Wherever the word "will" turns up in a line of the entries, copy that line.
# # # #
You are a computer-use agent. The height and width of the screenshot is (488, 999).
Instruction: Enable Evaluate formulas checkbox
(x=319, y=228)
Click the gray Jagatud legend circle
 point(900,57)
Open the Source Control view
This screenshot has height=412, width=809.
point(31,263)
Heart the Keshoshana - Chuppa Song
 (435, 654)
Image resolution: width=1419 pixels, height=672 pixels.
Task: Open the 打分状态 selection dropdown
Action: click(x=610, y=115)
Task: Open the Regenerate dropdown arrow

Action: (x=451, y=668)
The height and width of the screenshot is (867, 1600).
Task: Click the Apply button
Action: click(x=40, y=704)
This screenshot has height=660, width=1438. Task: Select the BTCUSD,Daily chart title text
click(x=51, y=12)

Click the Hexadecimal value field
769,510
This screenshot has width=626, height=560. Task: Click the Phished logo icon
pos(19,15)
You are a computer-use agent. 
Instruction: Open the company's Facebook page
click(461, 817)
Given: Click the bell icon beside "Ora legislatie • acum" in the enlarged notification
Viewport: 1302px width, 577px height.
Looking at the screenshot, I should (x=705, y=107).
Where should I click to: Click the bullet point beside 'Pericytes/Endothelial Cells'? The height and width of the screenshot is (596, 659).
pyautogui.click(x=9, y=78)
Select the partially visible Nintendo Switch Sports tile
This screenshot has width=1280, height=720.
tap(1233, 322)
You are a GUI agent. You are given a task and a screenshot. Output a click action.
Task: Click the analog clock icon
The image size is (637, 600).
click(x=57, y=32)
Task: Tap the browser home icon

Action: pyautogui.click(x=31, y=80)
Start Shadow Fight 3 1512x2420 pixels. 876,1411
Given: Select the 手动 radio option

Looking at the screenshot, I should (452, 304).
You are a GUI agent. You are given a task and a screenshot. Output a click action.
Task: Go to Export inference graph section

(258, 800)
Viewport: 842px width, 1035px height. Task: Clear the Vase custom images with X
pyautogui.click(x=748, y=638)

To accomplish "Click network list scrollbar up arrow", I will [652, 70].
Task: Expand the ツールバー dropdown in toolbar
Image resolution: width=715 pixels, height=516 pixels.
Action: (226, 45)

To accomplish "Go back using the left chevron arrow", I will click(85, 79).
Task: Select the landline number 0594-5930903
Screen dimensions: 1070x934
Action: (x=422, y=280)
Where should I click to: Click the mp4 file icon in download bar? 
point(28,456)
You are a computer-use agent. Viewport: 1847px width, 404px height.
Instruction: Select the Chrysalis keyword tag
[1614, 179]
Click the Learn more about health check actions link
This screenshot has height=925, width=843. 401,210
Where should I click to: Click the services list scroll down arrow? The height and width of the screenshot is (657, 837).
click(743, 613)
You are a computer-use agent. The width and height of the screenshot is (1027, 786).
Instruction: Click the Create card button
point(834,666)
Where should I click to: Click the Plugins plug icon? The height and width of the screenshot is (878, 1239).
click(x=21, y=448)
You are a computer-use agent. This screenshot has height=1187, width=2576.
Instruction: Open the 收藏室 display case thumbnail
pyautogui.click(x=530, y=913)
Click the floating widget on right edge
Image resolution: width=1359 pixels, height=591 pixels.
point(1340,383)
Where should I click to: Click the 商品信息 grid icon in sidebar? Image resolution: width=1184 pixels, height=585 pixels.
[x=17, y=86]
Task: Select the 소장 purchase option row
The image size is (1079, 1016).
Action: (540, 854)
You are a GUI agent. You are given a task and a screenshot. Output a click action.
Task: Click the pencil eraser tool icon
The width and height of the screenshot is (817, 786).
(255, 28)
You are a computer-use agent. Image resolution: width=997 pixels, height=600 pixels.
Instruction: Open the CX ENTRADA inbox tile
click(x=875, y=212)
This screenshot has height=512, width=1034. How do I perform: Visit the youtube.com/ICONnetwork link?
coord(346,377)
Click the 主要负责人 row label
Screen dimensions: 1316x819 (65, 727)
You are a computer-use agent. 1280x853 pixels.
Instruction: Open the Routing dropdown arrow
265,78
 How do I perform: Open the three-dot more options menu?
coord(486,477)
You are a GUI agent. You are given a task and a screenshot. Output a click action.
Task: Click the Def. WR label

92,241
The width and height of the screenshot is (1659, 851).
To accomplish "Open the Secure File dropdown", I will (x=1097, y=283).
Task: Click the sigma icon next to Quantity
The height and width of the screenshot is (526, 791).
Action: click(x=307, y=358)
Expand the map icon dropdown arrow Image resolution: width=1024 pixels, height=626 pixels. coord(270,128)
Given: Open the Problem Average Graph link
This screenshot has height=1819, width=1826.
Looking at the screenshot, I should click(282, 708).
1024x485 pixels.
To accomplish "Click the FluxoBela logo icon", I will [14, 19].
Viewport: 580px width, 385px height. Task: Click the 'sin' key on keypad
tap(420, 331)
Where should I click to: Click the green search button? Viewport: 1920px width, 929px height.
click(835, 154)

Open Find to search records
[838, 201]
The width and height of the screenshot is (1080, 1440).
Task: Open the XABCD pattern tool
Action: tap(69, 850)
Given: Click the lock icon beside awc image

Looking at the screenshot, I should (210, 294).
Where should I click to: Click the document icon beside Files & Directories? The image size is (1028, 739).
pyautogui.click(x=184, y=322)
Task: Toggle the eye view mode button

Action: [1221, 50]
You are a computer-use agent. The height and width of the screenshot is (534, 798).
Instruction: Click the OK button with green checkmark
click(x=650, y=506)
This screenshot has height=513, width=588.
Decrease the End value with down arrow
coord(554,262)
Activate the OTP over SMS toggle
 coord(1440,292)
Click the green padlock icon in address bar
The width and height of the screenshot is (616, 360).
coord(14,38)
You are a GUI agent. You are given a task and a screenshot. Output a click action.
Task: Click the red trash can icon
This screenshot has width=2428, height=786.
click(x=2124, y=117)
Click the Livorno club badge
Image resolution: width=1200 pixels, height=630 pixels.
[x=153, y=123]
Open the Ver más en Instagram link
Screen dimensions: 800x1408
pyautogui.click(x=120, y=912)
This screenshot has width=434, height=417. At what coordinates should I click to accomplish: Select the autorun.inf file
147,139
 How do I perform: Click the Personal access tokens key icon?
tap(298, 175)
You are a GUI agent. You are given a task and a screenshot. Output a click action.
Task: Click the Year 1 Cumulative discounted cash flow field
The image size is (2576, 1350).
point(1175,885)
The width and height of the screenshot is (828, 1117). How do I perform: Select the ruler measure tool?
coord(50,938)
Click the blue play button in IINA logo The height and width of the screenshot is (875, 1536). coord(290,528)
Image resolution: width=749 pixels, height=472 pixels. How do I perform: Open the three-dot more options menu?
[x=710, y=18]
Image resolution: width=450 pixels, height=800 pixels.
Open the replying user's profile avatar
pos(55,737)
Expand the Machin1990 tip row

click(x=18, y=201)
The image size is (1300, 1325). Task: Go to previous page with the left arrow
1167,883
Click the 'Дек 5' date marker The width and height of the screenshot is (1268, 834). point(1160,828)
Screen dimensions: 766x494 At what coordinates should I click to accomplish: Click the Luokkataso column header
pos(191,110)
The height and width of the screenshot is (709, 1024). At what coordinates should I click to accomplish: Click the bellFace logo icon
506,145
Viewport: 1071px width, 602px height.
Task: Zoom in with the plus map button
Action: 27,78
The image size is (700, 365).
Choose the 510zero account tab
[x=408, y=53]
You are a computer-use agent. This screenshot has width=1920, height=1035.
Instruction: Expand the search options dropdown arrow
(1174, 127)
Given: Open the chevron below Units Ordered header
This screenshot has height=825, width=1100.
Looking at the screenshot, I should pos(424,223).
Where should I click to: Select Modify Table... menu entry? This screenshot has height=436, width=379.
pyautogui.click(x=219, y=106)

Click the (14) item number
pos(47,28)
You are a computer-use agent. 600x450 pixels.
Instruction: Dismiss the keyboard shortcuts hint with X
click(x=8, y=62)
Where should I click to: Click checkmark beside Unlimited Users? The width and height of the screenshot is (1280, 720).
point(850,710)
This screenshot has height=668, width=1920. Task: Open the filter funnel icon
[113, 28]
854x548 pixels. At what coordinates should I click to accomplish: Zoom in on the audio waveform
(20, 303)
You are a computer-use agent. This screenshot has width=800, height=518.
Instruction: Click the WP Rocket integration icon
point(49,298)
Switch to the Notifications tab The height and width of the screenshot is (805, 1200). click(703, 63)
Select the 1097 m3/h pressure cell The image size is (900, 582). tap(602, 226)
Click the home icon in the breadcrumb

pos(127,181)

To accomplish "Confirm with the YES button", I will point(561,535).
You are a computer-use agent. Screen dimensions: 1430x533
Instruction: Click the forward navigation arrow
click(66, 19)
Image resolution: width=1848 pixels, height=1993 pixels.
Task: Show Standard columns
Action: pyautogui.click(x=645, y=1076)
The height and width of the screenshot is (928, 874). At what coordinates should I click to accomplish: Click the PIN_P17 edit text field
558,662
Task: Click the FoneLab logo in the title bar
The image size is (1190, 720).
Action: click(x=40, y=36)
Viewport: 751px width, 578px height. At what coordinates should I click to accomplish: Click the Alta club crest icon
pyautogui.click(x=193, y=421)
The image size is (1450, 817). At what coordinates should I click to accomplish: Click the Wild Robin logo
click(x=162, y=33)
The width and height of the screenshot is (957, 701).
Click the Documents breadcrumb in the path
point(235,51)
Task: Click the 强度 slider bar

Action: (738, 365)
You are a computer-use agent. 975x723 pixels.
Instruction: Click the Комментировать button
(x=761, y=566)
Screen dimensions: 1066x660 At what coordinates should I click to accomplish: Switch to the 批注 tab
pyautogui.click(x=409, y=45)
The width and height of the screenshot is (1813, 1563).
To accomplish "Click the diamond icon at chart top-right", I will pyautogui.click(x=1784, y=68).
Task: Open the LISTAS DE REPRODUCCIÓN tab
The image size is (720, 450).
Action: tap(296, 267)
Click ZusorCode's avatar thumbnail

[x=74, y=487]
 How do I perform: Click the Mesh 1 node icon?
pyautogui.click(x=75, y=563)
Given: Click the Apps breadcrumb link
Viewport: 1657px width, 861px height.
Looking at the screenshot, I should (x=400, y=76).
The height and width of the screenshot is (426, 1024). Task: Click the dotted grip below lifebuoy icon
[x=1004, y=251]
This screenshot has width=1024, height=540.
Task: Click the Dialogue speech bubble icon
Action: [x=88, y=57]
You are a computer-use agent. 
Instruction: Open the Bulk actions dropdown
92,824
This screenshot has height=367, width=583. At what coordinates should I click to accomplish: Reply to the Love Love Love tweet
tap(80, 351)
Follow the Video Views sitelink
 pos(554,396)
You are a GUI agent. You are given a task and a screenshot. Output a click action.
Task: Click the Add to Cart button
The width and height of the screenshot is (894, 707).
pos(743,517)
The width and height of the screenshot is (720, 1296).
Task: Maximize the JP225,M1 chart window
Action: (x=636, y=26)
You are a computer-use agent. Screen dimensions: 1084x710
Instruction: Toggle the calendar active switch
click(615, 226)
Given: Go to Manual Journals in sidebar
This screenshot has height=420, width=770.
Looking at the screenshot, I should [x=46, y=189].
# # # #
**Worked solution**
To accomplish "Click network list scrollbar up arrow", I will [652, 70].
To accomplish "Go back using the left chevron arrow", I will click(85, 79).
To accomplish "Open the Secure File dropdown", I will (x=1097, y=283).
To accomplish "Click the FluxoBela logo icon", I will [14, 19].
To accomplish "Confirm with the YES button", I will point(561,535).
To accomplish "Click the diamond icon at chart top-right", I will pyautogui.click(x=1784, y=68).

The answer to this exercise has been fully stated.